#### READING TEXT
• • •
[Bioclusters] Operating system choice.

Chris Smith bioclusters@bioinformatics.org
Wed, 12 Nov 2003 10:30:39 -0800


On the linux side, LSF is dependent on kernel version and glibc version,
not the distribution version and type. In our readme files you'll see us
refer to specific versions of distributions, but that's more an
indication of what our QA department has actively tested on. I've run
LSF on many different combinations of kernel/glibc. We also don't use
rpm, so not worries there. :-)

We don't support FreeBSD. I've tried running in the linux compatibility
layer, but since we pull a lot of information out of /proc, this didn't
work too well (our lim wouldn't run, which basically means the machine
can't be in the cluster). I will say that the last time I tried this was
with a FreeBSD 4.0 machine, and I haven't tried since, so if anybody
knows any different, I'd like to know.
• • •
[A run of rows]
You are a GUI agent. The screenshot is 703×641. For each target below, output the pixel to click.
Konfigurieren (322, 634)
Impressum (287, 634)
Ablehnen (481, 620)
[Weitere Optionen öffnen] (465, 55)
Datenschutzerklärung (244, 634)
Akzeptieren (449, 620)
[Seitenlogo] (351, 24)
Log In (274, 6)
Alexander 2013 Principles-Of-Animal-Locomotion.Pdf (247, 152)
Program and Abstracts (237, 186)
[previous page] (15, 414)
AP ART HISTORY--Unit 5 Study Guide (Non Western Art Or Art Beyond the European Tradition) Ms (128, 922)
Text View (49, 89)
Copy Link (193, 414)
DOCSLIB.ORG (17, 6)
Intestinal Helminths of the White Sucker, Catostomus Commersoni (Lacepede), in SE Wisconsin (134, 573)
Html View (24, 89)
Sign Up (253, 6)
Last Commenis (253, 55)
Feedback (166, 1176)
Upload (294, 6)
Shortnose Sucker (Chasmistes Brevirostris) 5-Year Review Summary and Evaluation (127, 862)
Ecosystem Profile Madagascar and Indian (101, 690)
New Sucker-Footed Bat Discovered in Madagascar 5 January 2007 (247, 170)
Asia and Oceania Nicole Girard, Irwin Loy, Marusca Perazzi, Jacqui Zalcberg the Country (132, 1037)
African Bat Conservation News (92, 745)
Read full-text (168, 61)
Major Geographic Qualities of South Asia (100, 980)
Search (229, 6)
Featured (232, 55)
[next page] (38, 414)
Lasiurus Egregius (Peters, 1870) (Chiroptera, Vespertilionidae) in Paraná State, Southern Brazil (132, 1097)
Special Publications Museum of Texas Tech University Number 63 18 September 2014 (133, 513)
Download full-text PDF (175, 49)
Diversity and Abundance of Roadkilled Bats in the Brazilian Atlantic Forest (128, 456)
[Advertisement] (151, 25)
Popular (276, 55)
• • •
#### TO-DO LIST
a. In the LSF post, what does LSF depend on under Linux?
b. Extend the LSF post past its final sentence.
These rows have no connection to the LSF post.

#### ANSWERS TO THE PROBLEMS
a. The kernel version and the glibc version, not the distribution version and type.

b.
Another point with FreeBSD (from your management's perspective), is that
we don't support it officially, so this could have an impact on the
decision. 

Hope this helps.

-- Chris

On Wed, 2003-11-12 at 10:00, David Robillard wrote:
> Good evening everyone,
> 
> I'm in the process of building a compute farm and my main concern is with the Operating System choice.
> 
> As a unix systems admin, I'm not a big fan of Red Hat linux products (or anything RPM based for that matter), because of dependency problems inherent to RPM. I would prefer to go with Debian GNU/Linux or with FreeBSD. Unfortunately, my Upper Management team thinks Linux and Red Hat are identical.
> 
> I thus face two barriers:
> 
> a) The OS needs to be compatible with Platform LSF and Veritas NetBackup client.
> 
> b) I need proper arguments to demonstrate to Upper Management why we should NOT use Red Hat. 
> 
> Therefore, 
> 
> Does anyone have experience with LSF/NetBackup on Debian or FreeBSD?
> 
> Could someone help me put together a "sales pitch" for either Debian or FreeBSD? Otherwise, the OS choice will be a business choice and not a technical/systems administration choice. Hence I'll be "stuck" with it...
> 
> Here are some details or the environment:
> 
> -I have 5+ years experience running Solaris, Debian, FreeBSD and Red Hat machines.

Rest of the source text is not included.